TBD: A control interface for changing queue parameters/limits (e.g
io_queue_grow) might be useful
- Room for more flexible/tunable wakeup semantics for better concurrency
control
Since the core event queue can be separated from the notification mechanism,
the design allows one to provide for alternative wakeup semantics
to optimize concurrency and reduce redundant or under-utilized context
switches. Implementing these might require some additional parameters or
interfaces to be defined. BTW, it is desirable to provide a unified interface
for notification and event retrieval to a caller, to avoid synchronization
complexities, even if the core policies are separable underneath in-kernel.
[See the discussion in Sec 2.6 on wakeup policies for a more
detailed discussion on this]
2. Enable flexible grouping of operations
- Flexible grouping at the time of i/o submission
(different operations on the same fd can belong to different groups,
operations on different fds can belong to the same group)
- Ability to wait for at least a specified number of operations from
a specified group to complete (at least N vs at least 1 helps with
batching on the way up, so that the application can perform its post
processing activities in a batch, without redundant context switches)
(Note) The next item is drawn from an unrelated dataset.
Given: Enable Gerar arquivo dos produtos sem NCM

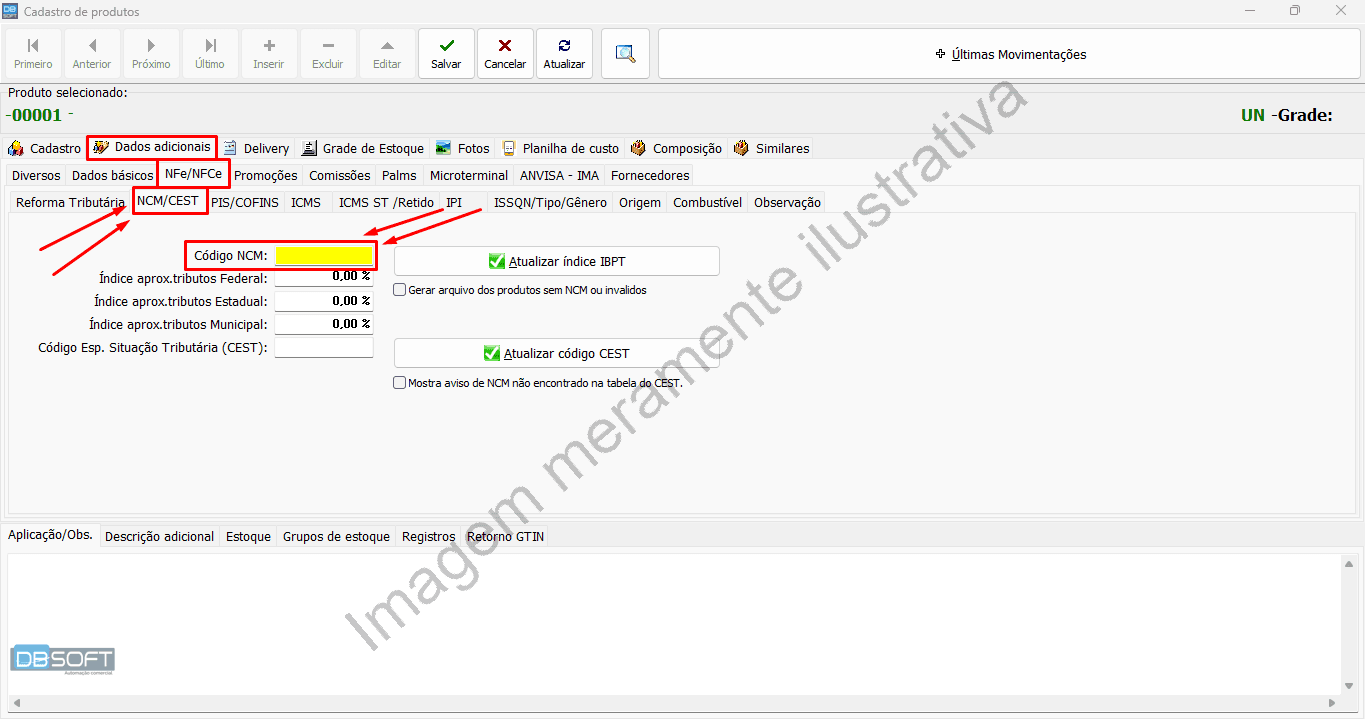Looking at the screenshot, I should pyautogui.click(x=400, y=290).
The DAFS api supports such a notion, both in its cg_batch_wait interface
which returns when either N events have completed, or with less than N
events in case of a timeout, and also in the form of a num_completions
hint at the time of i/o submission. The latter is a hint that gets sent
out to the server as a characteristic of the completion queue or session,
so the server can use this hint to batch its responses accordingly.
Knowing that the caller is interested only in batch completions helps
with appropriate optimizations.
Note: The Linux aio implementation today only supports "at least one"
and not "at least N" (e.g the aio_nwait interface on AIX).
The tradeoffs between responsiveness and fairness issues tend to
to get amplified when considering "at least N" type of semantics,
and this is one of the main concerns in supporting it.
[See discussion on wakeup policies later]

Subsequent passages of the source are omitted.